## The data
----------
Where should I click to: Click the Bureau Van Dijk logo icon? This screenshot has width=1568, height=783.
----------
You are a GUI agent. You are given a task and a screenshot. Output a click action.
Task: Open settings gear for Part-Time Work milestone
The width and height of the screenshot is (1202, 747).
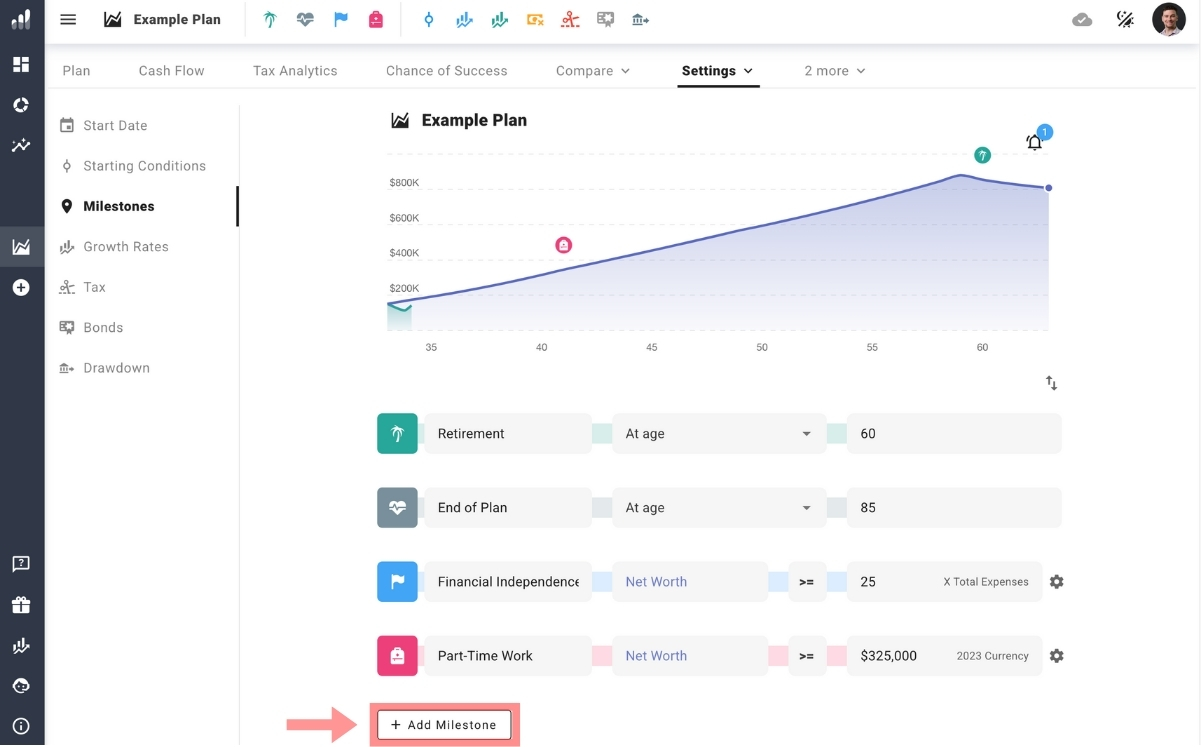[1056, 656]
----------
## What is expected
Check each line of the data above, and please copy the ones in which the string "click" occurs.

## Reply to the exercise
Where should I click to: Click the Bureau Van Dijk logo icon? This screenshot has width=1568, height=783.
You are a GUI agent. You are given a task and a screenshot. Output a click action.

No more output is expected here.